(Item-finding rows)

>> start

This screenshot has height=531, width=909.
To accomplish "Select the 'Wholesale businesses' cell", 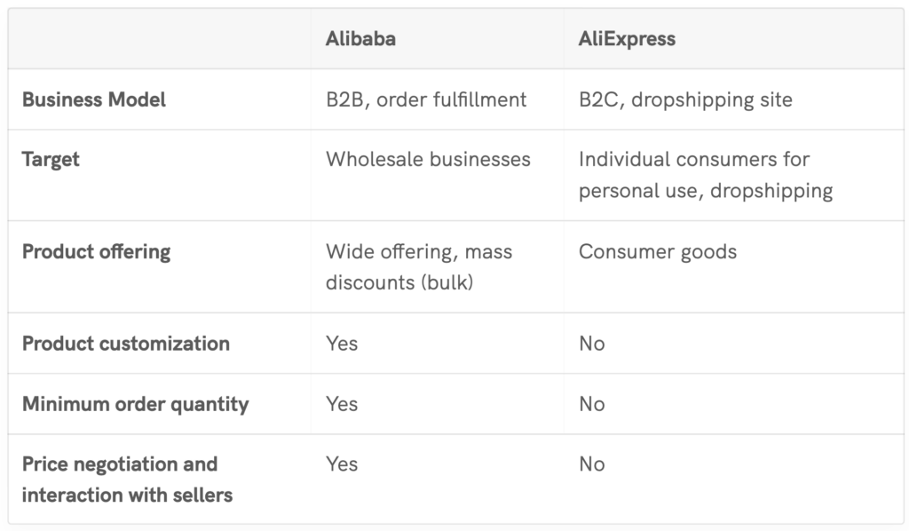I will (428, 160).
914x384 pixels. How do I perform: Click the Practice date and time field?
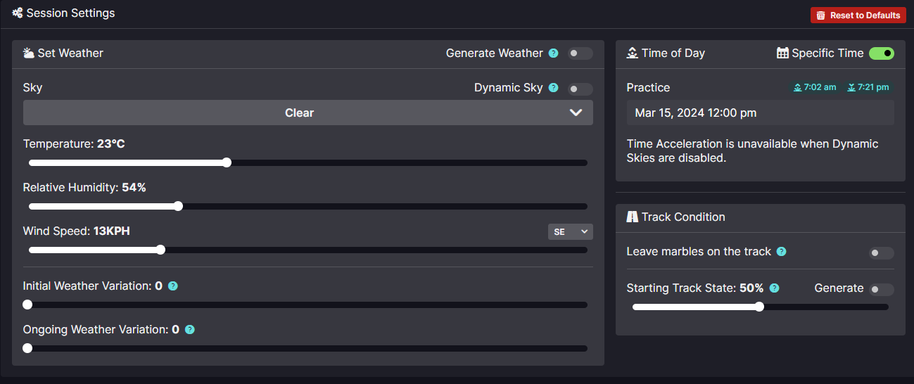coord(761,113)
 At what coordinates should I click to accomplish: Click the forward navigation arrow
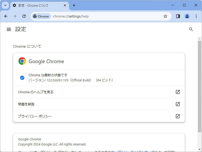point(15,16)
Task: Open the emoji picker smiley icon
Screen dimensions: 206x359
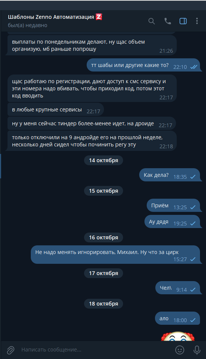Action: (x=180, y=350)
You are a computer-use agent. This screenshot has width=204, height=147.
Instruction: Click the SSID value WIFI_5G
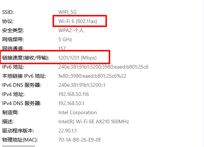pyautogui.click(x=68, y=12)
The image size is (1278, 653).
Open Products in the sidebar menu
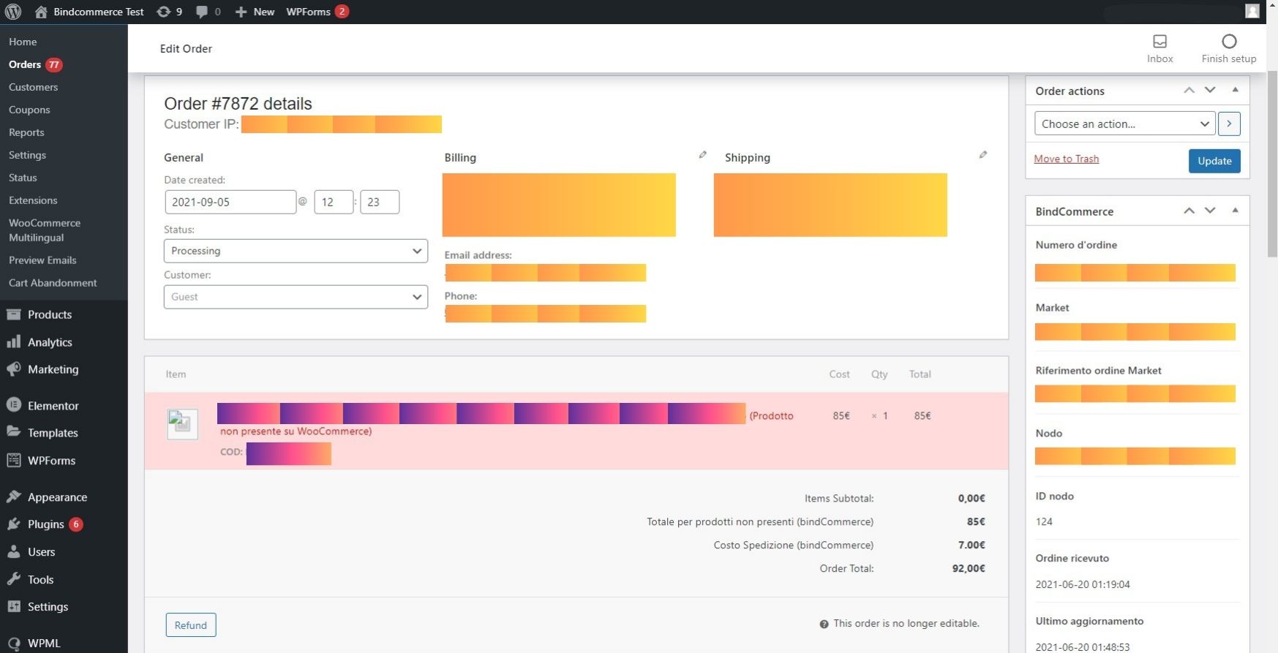coord(49,314)
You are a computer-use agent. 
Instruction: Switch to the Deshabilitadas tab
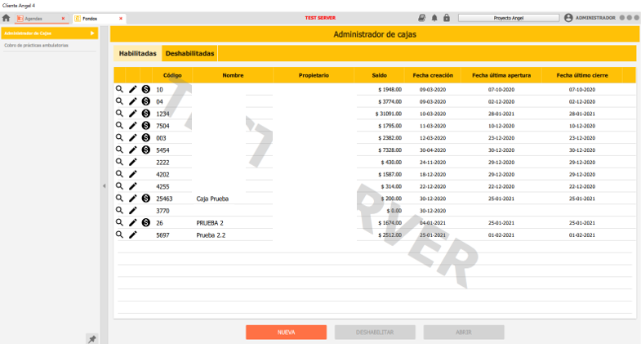(x=189, y=54)
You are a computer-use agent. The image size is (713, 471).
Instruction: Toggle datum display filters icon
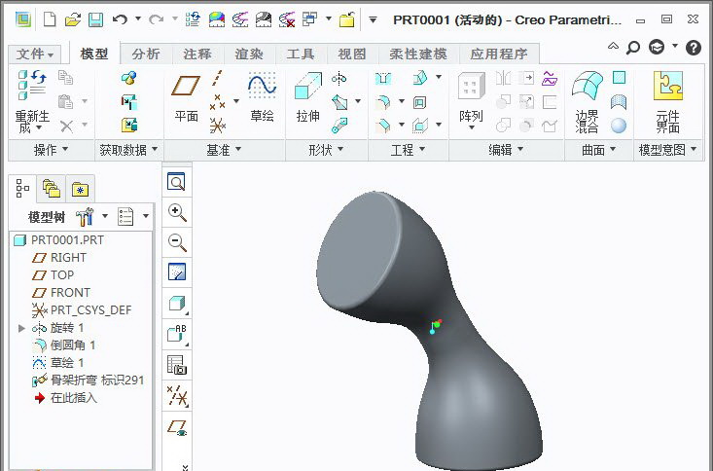point(177,395)
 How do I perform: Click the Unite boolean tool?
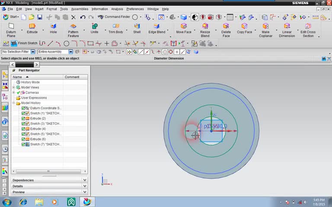(x=94, y=27)
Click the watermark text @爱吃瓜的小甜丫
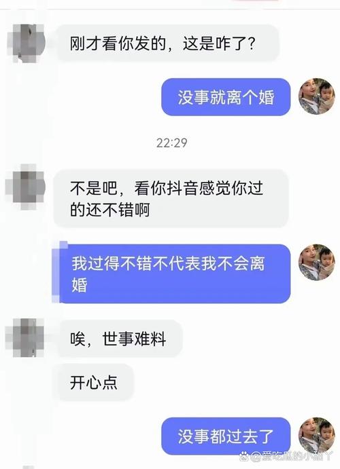This screenshot has width=340, height=469. click(291, 457)
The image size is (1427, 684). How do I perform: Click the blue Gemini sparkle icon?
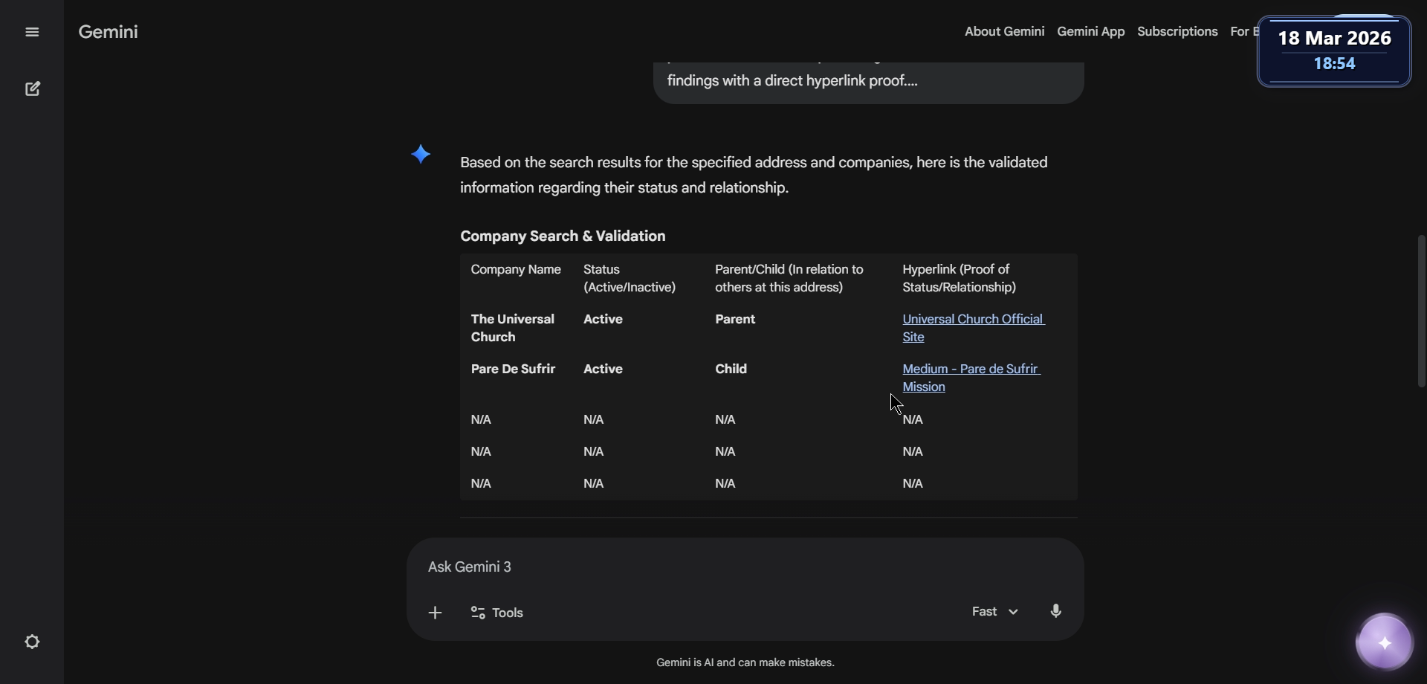tap(421, 155)
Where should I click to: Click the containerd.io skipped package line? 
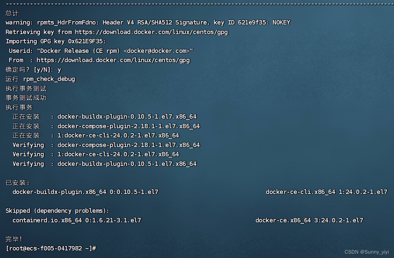point(76,220)
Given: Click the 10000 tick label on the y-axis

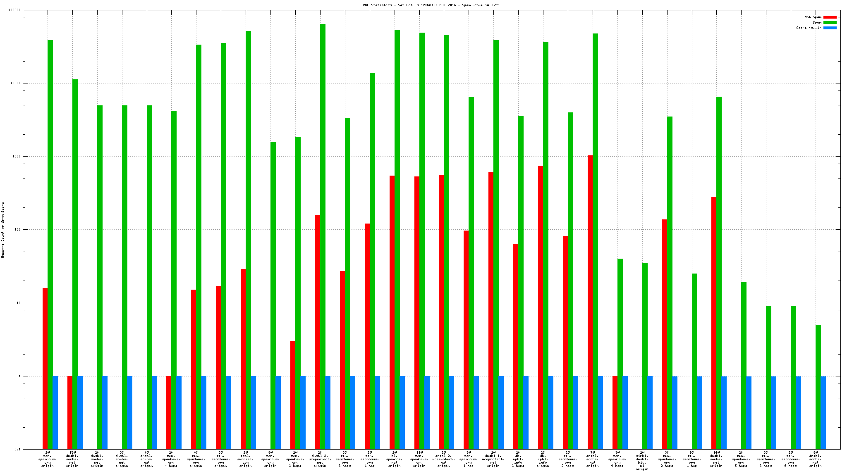Looking at the screenshot, I should [x=16, y=83].
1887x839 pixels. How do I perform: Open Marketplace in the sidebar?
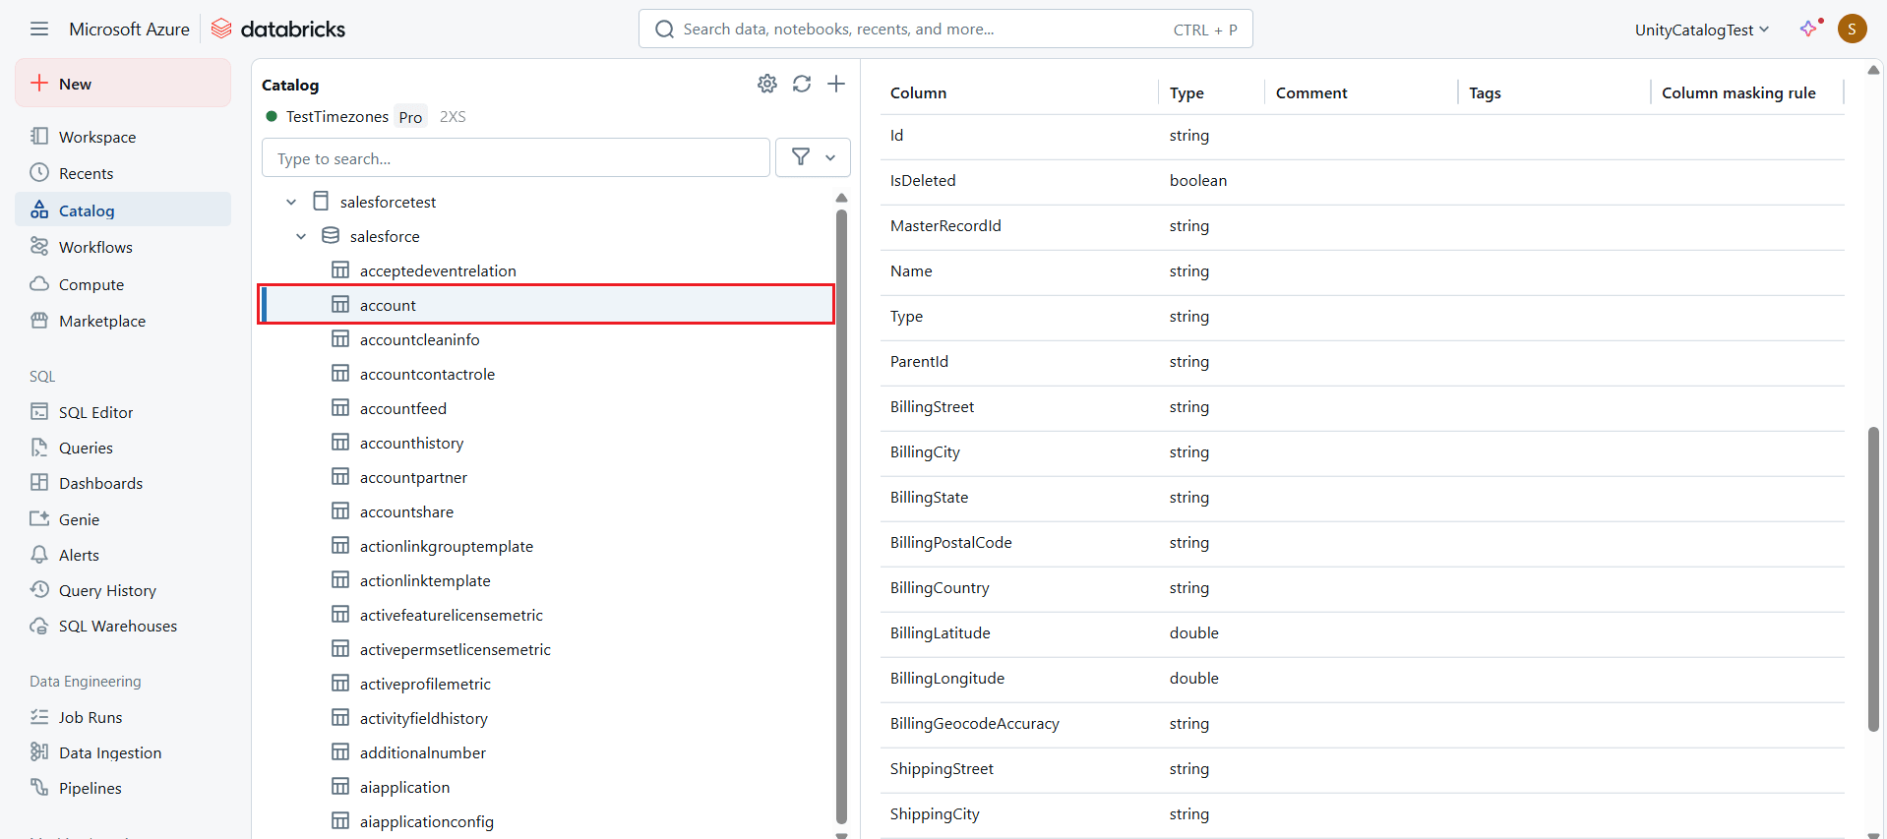[x=101, y=321]
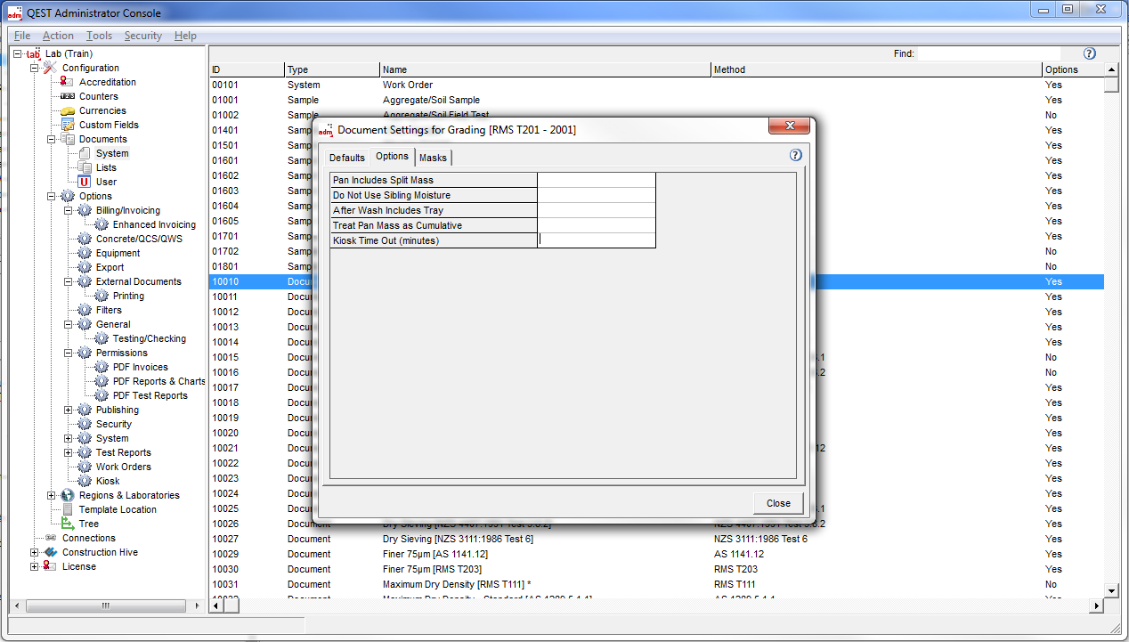Viewport: 1129px width, 642px height.
Task: Expand the Test Reports tree node
Action: (69, 452)
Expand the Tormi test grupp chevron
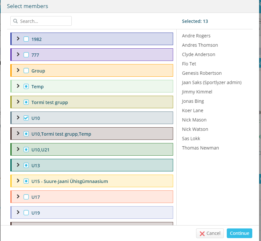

>> end

* **PROBLEM TO WORK ON**
Put the rows from the line with "1887x839 pixels. How" through the end of the rows into a numbered list, leaving out blank lines and pictures.

* **FINISHED EXERCISE**
1. 1887x839 pixels. How do I perform: Open Marketplace in the sidebar?
2. [x=101, y=321]
3. Viewport: 1129px width, 642px height.
4. Task: Expand the Test Reports tree node
5. Action: (69, 452)
6. Expand the Tormi test grupp chevron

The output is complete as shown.